This latest book from Harriman House acts as a one-stop, definitive resource to make your later years secure and comfortable, writes Richard Gill, CFA.
Retirement. The supposed state of bliss where we stop working for other people, enjoy the income we’ve built up over our lives and pursue endless leisure activities with family and friends. But that might be a pipedream for many people in the UK. According to a recent report by financial website Unbiased.co.uk, 17% of people in the UK aged 55 and over have no private pension savings. What’s more, the study also found that 45% of all Brits hope for a retirement income of at least £20,000 a year. With the maximum state pension being just over £9,000 right now, many people are going to be disappointed.
While it’s best to start young, it’s never too late to start planning for your retirement. But even those who manage so save a substantial nest egg by their late 60s are still in for some challenges. No one knows how many years they have left on the clock so we don’t know how long our savings need to last. We might have to deal with unexpected expenses as we age, like medical bills or a broken boiler. And of course having a secure retirement isn’t all about making sure we have enough money to cover daily expenses. Other matters like estate planning, insurance and ensuring you actually enjoy your retirement are all going to come up.
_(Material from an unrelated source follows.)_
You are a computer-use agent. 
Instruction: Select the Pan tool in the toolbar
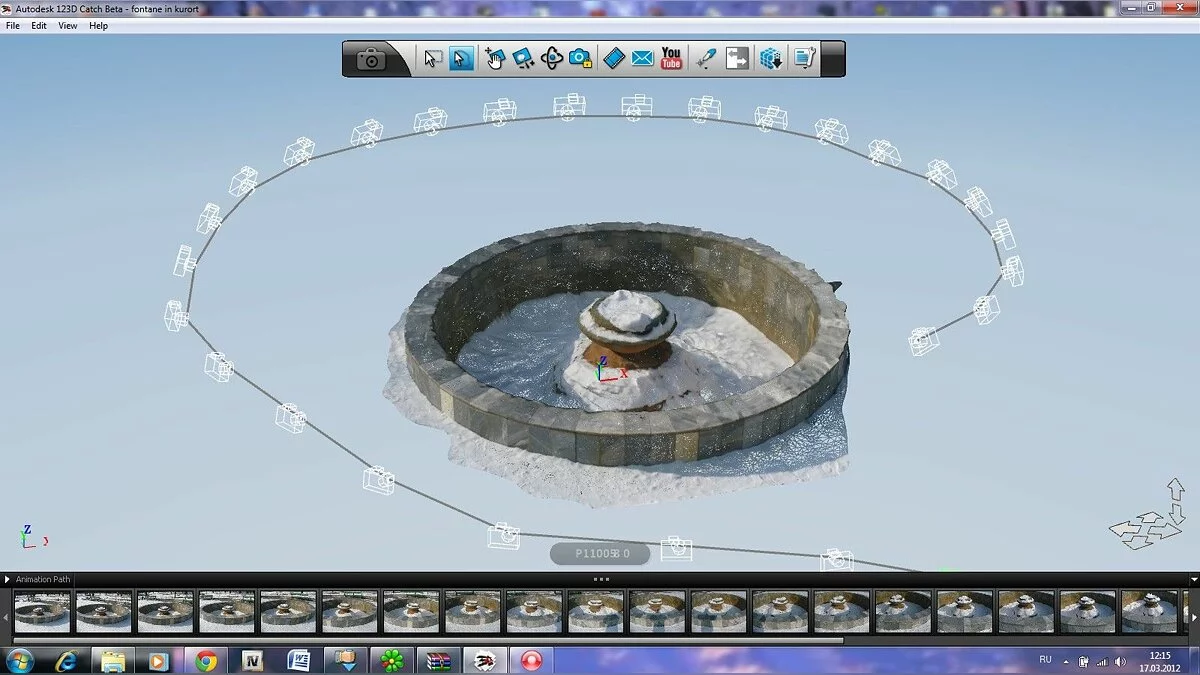[494, 58]

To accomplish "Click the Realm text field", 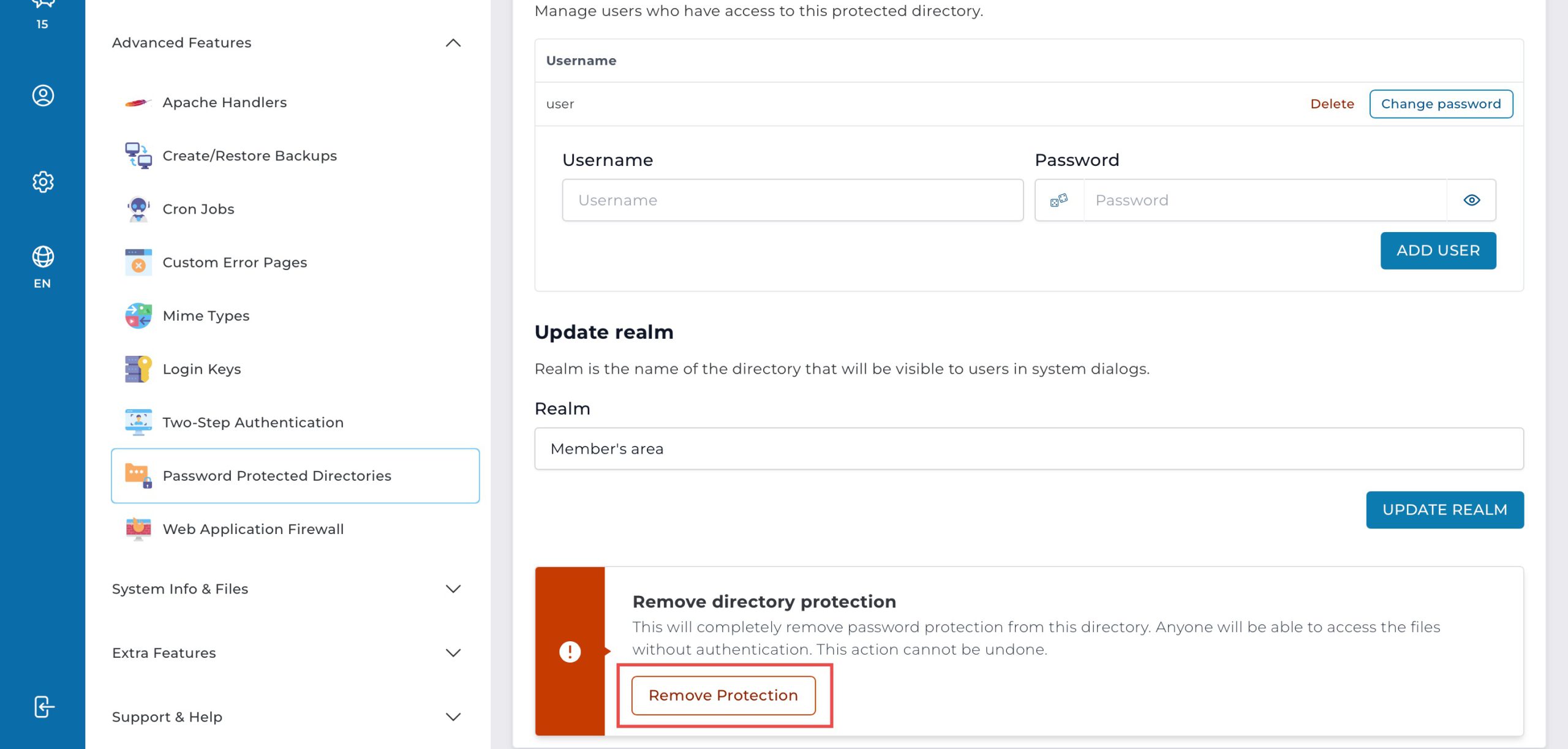I will (x=1028, y=449).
If you need advice on this somewhat complex matter, this latest book from Harriman House acts as a one-stop, definitive resource to make your later years secure and comfortable. Your Complete Guide to a Successful and Secure Retirement is the second edition of a book first published at the start of 2019, authored by investment and personal finance experts Larry Swedroe and Kevin Grogan. As well as advising hundreds of clients on meeting their financial goals, they are prolific financial authors too, having written over a dozen books between them and thousands of articles.
Fail to plan, plan to fail
The book is divided into twenty chapters, each covering a specific element important in planning a secure retirement. As discussed, not all of them are about investing per se, but having a sound and well thought out plan to deal with what life brings in your later years. Also, a common theme throughout the book is that plans must be revisited on a regular basis, especially when any underlying assumptions have changed.
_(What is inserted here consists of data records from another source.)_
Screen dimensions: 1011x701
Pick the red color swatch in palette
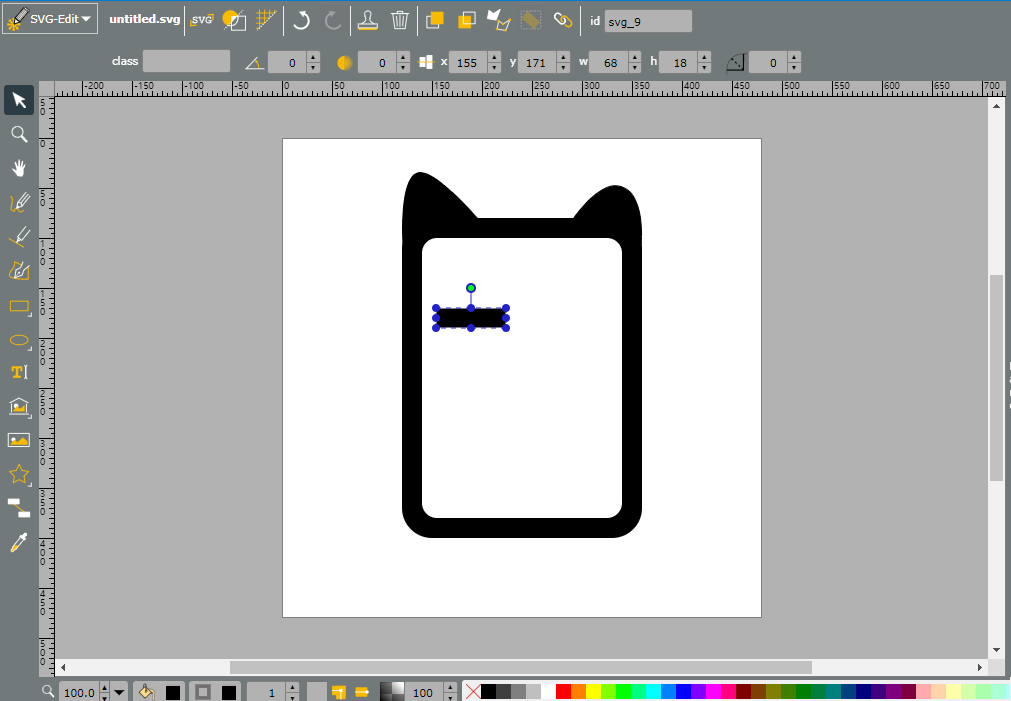(x=563, y=692)
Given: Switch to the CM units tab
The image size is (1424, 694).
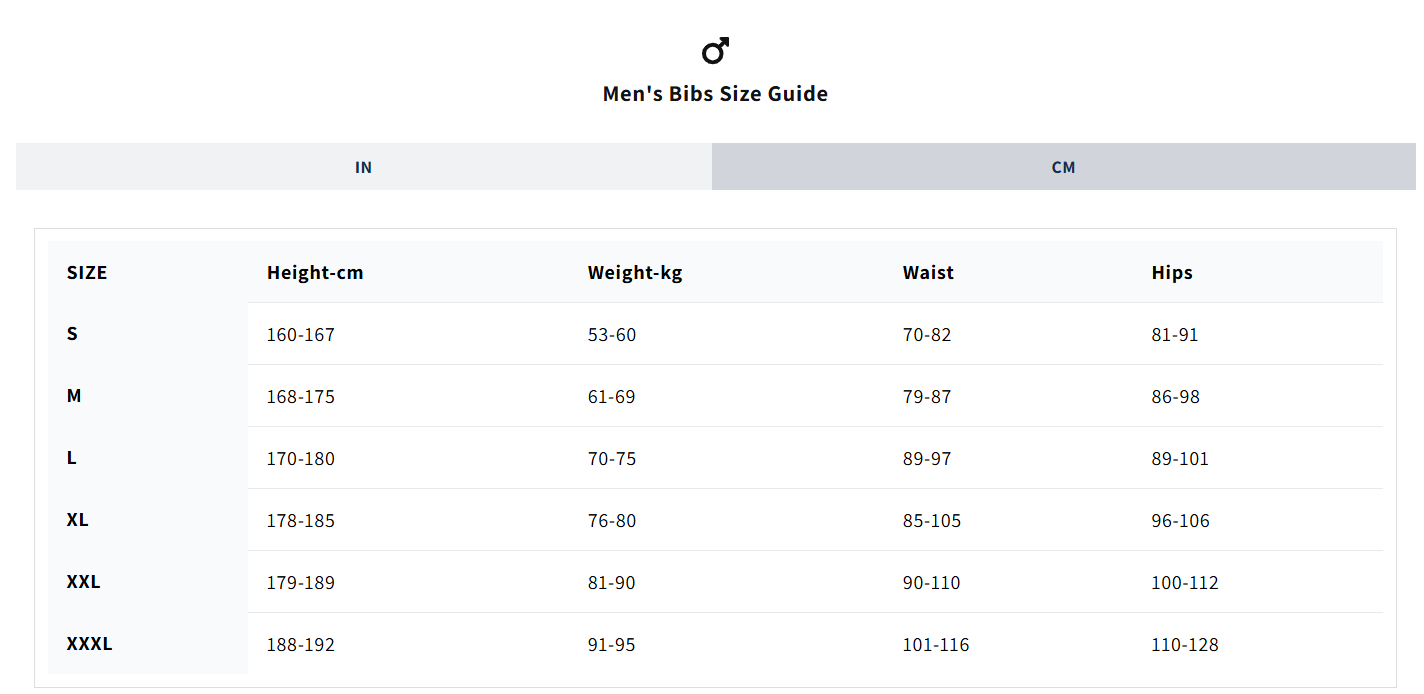Looking at the screenshot, I should point(1064,167).
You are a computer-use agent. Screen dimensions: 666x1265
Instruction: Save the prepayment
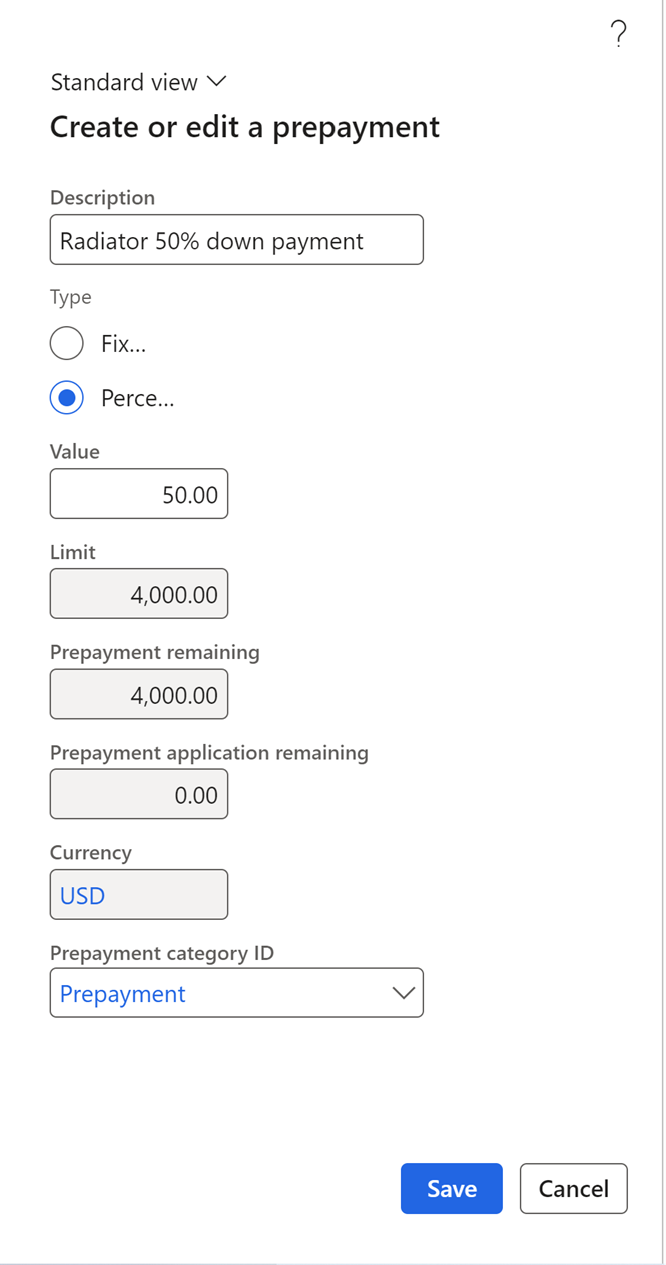coord(452,1188)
In the introduction, Swedroe and Grogan set the scene with current world affairs in mind, encapsulating certain challenges to retirement planning in the form of the so called “four horsemen of the retirement apocalypse”. These are the four powerful forces of historically high equity valuations, low bond yields, increasing longevity and increasing need for expensive long-term health care, all of which can make planning more difficult compared to previous decades. They also cover nine common planning errors to avoid, including underestimating financial needs, overestimating your ability to continue working and becoming too conservative in your financial decisions.
The first two chapters are perhaps the least financial based of the lot, providing practical advice on how to incorporate a sense of purpose into your retirement planning, in other words what you want to do with your new free time to develop relationships, pursue your interests and follow your passions. One specific tool used here is a chart to show things that you will stop, start and continue doing – start learning piano, stop eating chocolate and continue running for example. Your retirement vision can then be used as a basis for developing a financial plan to support it.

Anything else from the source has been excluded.